NEWPORT NEWS, Va. | In Hollywood, the fight scene always begins with two guys trading punches from a respectable distance.

Cue the right cross. Rescue the girl. End scene.

But soldiers at Fort Eustis can’t summon a scriptwriter for a clean, happy ending if they end up grappling with the enemy in Iraq or Afghanistan. So, they’re getting some real-world instruction from one of the most respected family names in the art of fighting.

Instructors Rener and Ralek Gracie, of the Gracie Jiu-Jitsu Academy headquartered in California, are on post this week to teach a 30-hour combat course.

They are the sons of Rorion Gracie, creator of the popular Ultimate Fighting Championship and founder of the Modern Army Combatives Program.

The Gracie brothers spent part of Wednesday toiling inside a nondescript building with a padded floor, imparting their advice to members of the 7th Sustainment Brigade, who will return to their units and train other soldiers.

To the uninitiated, the exercise looked like guys wrestling haphazardly on the floor, interlocking arms and legs. But most fights are not stand-up confrontations, Rener Gracie said.

“Traditionally, you go in and knock someone out,” he said. “But that’s for the movies.”

More likely, he said, the two combatants will throw punches, get in close, grab each other and fall to the ground.

Normally, the stronger person ends up on top. The secret is to save your strength while your opponent exhausts his or hers, then apply a chokehold or other leverage-based technique.

This fighting style doesn’t require brute strength or an overwhelming size advantage.

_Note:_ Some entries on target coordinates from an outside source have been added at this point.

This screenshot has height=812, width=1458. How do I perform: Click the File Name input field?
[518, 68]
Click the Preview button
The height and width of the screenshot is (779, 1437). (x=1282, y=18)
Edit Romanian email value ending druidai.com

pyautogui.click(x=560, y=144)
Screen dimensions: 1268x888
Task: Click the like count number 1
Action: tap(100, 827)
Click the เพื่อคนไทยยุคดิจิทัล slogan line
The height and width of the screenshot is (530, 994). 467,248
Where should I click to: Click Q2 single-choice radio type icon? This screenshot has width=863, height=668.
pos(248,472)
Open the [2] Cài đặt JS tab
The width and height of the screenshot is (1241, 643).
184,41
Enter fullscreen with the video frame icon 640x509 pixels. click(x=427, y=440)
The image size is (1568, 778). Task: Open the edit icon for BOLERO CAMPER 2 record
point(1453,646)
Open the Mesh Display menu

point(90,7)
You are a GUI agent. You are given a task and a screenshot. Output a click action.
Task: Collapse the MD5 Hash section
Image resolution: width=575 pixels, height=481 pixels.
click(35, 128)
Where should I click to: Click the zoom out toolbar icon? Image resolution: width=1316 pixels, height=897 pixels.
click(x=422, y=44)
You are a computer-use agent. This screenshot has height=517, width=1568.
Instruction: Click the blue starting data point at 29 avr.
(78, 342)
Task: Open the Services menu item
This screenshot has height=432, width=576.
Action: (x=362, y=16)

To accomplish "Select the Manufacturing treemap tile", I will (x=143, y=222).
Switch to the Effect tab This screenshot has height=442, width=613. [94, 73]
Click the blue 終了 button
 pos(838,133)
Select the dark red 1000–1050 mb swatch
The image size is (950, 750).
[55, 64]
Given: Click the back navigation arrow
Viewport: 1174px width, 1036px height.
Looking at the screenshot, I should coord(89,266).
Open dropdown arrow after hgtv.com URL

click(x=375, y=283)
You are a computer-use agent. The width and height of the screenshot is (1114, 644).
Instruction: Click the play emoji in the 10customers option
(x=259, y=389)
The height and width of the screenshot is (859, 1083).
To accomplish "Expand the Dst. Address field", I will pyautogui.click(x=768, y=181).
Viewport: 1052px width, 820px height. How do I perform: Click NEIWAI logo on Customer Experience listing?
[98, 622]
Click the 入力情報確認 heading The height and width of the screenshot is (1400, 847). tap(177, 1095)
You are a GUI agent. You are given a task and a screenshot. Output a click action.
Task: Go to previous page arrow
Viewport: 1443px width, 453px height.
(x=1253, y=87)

And anyone can learn it.

The Gracie brothers even compartmentalized the training, studying hundreds of fights to isolate 24 of the most common moves that a soldier can use.

Chief Warrant Officer Mark Elkhill came away impressed.

The master combatant officer-in-charge for the 7th Sustainment Brigade said hand-to-hand combat in Iraq or Afghanistan probably happens more often than people think, especially when detaining suspected combatants.

“It’s not just the infantry door-kickers who are at risk,” he said. “We’re logistics. We’re transportation. But we go out on convoys. We do that supportive kind of stuff, so we’re at risk as well.”

Chief Warrant Officer Elkhill likes the idea of learning submission holds instead of trading punches.

“You can last longer with punches than you can with a submission,” he explained. “If you have a submission done on you and it breaks your elbow joint — some people can take several punches to the face and still continue.”

The uncle of the Gracie brothers is Royce Gracie, a legendary fighter on the UFC circuit. A quick check of YouTube.com turned up several clips of Royce, a well-built but slender man defeating larger opponents.

In one, he defeated a sumo wrestler who stood 6-foot-8 and weighed 486 pounds. He employed a shoulder lock that forced the larger man to give up.

The Fort Eustis soldiers are not sumo-sized, but they do wear a lot of battle gear.

Rener Gracie said the system is still effective when a soldier is fully equipped, although they must work up to practicing with it.

“With the proper angle and the right leverage,” he said, “you can do anything.”